Entretien

Ancien P-DG de La Découverte, où il reste présent en tant qu'éditeur, François Gèze est très impliqué dans l'interprofession, en tant que président du groupe Universitaire du Syndicat national de l'édition et membre du Comité de suivi de l'édition scientifique. Il est également président de Cairn Info, plateforme de diffusion de revues de sciences humaines.

Livres Hebdo : Qu'est-ce qui pose problème aux éditeurs privés de revues dans l'accès ouvert de leurs contenus ?

François Gèze : Les éditeurs n'y sont pas opposés, mais il faut bien comprendre que c'est un changement important de leur modèle économique, qu'il est impossible d'effectuer brutalement. Nous appelons à un dialogue avec le ministère de l'enseignement supérieur et de la recherche pour que la transition s'organise sans catastrophe, en assurant la pérennité de la production et de la création des revues, sans transformer ce segment de l'édition en monopole public. Ce n'est pas souhaitable, en particulier dans le cas des sciences humaines.

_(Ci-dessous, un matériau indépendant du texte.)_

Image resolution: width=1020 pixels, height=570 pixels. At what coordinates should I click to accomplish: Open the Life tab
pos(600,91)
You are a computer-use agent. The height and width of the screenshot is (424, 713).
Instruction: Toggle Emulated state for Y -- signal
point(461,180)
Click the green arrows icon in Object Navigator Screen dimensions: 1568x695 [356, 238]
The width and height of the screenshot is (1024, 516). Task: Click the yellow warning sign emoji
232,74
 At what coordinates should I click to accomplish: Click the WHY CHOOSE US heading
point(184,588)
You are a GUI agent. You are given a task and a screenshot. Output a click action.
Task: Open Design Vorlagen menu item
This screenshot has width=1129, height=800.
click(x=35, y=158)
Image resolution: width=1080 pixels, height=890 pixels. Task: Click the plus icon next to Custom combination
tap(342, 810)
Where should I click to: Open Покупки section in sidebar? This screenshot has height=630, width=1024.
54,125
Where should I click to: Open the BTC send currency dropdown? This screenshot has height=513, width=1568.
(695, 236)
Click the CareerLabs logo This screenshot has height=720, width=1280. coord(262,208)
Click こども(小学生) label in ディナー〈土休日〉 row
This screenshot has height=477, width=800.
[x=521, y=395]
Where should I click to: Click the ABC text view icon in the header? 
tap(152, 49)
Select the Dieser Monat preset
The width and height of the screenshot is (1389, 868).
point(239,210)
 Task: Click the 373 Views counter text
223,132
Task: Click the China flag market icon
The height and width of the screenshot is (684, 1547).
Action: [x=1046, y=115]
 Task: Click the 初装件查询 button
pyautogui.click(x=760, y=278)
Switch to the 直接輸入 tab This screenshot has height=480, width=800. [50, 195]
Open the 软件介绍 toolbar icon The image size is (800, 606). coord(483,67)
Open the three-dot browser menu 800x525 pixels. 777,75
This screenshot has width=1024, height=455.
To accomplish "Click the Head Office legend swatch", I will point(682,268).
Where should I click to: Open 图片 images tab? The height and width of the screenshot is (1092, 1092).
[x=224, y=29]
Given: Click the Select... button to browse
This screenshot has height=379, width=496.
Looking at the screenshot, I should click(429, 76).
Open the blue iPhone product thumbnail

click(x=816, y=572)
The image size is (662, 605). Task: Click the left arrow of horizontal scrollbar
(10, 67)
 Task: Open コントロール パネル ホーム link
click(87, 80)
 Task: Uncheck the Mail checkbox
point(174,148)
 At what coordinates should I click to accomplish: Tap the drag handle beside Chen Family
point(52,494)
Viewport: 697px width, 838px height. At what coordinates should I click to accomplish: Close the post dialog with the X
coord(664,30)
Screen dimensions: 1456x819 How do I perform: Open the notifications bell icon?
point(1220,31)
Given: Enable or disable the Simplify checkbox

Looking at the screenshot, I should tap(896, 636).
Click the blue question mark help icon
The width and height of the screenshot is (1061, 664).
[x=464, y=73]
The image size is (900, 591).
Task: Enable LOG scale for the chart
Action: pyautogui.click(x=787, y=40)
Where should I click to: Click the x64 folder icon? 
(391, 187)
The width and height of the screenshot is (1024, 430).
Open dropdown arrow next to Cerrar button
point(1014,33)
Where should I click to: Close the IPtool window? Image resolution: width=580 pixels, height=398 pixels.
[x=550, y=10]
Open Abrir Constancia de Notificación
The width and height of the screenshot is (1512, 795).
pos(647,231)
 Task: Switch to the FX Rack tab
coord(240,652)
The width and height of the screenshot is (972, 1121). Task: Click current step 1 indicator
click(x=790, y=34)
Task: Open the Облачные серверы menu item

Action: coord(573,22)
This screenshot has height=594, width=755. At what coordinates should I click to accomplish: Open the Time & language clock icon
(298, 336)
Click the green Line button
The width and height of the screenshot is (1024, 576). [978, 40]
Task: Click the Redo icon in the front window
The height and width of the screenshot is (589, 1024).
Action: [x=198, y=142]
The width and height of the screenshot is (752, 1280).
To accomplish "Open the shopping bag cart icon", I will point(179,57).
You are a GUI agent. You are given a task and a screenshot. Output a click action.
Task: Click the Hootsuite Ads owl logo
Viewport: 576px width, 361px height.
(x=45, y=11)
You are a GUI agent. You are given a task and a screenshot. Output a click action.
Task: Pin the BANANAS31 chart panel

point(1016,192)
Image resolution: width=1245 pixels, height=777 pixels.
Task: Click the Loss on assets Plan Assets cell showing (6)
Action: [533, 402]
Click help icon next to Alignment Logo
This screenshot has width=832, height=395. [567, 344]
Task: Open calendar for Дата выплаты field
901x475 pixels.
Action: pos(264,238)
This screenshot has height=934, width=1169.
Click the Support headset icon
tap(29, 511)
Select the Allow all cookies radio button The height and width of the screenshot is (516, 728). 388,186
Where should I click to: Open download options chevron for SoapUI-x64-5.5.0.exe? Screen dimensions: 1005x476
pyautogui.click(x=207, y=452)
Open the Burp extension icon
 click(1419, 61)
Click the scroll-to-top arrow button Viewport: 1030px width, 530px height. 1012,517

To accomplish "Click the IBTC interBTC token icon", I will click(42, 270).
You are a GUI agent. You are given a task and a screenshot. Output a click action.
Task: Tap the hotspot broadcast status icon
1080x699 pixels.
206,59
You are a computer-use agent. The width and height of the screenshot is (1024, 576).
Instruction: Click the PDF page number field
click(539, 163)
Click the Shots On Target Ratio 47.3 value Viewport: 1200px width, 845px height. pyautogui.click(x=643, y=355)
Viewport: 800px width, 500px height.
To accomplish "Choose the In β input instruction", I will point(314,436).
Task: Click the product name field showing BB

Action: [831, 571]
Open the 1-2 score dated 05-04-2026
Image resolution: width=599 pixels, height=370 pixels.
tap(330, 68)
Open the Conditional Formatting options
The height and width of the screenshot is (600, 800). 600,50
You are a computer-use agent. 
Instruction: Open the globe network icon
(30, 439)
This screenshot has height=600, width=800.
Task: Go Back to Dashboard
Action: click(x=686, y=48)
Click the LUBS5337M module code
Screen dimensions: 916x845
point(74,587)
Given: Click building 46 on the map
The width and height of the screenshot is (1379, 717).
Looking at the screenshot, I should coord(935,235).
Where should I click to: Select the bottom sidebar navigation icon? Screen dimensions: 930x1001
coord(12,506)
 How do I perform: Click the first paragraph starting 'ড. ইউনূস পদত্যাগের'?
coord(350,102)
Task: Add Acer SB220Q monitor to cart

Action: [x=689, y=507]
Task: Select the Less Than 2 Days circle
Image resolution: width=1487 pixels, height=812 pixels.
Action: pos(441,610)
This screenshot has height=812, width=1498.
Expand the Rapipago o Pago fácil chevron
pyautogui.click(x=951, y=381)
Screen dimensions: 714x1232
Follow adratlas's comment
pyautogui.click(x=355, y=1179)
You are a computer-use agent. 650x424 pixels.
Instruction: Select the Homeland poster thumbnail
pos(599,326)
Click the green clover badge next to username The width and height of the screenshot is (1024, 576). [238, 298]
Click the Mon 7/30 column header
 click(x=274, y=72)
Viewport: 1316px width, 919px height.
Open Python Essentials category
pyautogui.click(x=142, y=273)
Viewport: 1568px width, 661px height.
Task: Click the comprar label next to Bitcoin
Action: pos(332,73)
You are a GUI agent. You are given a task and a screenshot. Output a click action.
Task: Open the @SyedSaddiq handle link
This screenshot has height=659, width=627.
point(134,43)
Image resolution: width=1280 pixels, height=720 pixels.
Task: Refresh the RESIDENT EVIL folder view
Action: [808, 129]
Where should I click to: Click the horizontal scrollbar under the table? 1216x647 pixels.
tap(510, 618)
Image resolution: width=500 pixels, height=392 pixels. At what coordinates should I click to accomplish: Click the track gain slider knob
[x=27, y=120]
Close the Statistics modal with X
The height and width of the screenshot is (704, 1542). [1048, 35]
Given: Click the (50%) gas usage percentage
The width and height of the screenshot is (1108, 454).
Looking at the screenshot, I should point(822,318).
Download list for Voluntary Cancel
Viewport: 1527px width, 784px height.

Quel est le danger ? Le secteur public de l'édition scientifique paraît tout aussi créatif que le privé.

F. G. : La bibliodiversité est essentielle en sciences humaines, caractérisées par une pluralité de disciplines, de chercheurs, d'écoles de pensée, et cette édition ne peut pas être seulement étatique. Plus il y a diversité éditoriale, plus il y a diversité de création et de recherche, qui sont ainsi riches scientifiquement, intellectuellement et politiquement. La dépendance au seul budget public ferait peser un risque objectif de contrôle des contenus, et un risque économique car ces crédits sont plus face à une perspective de réduction que de hausse.

Le plan de soutien à l'édition scientifique n'a-t-il pas prévu 16,4 millions d'euros de financement sur cinq ans ?

F. G. : Une partie de ces crédits correspond à des achats de licence par les bibliothèques universitaires et les centres de recherche, qui devaient de toute façon être engagés. Mais c'est une évolution qui va dans le bon sens, notamment parce qu'elle consolide les contrats dans la durée, ce qui donne aux plateformes de diffusion une visibilité à plus long terme, leur permettant de développer de nouveaux services. Et ce plan a aussi permis de financer des études qui permettent enfin de connaître la réalité économique de ce secteur fragile, mais absolument essentiel à la production de la recherche en français. Si ce maillon, public comme privé, est fragilisé, la diffusion de la pensée française le sera également.

L'édition de sciences humaines n'est-elle pas une victime collatérale de la réaction publique face à l'oligopole des grands groupes d'édition scientifiques et techniques ?

F. G. : Que les pouvoirs publics se préoccupent des coûts très élevés d'accès aux grandes plateformes internationales d'édition scientifique, c'est légitime. Et l'idée que les traitements doivent être différents progresse, même si elle n'est pas encore complètement admise. A l'échelle de l'ensemble de l'édition française, c'est un très petit segment, mal connu, mais très significatif par son rayonnement et son utilité pour les chercheurs. C'est aussi une particularité française car la plupart des autres pays n'ont plus d'édition académique de sciences humaines dans leur langue nationale.

L'état de l'édition de revues influence-t-il l'édition de livres en sciences humaines ?

F. G. : Il faut distinguer deux catégories : l'édition grand public fonctionne plutôt bien et de mieux en mieux, ainsi que nous le constatons à La Découverte, mais les ventes de livres de recherche chutent depuis les années, au point qu'il devient impossible de financer les coûts de fabrication pour une diffusion en librairie. Ce qui nous a amenés avec Cairn à proposer un catalogue de livres de recherche en version numérique, qui atteint maintenant presque 10 000 références, et dont la diffusion connaît une croissance considérable, dans le monde entier.

Quel est l'enjeu du colloque organisé le 27 janvier à la Bulac ?

F. G. : Il s'agit d'abord de mettre en lumière les résultats des études réalisées, pour améliorer la connaissance collective de ce secteur qu'une partie des acteurs eux-mêmes appréhende mal. Il doit aussi favoriser le dialogue entre l'édition publique et privée, que tout le monde souhaite et que la ministre de la recherche juge nécessaire dans la mission qu'elle a confiée à Jean-Yves Mérindol sur l'avenir de l'édition scientifique en France.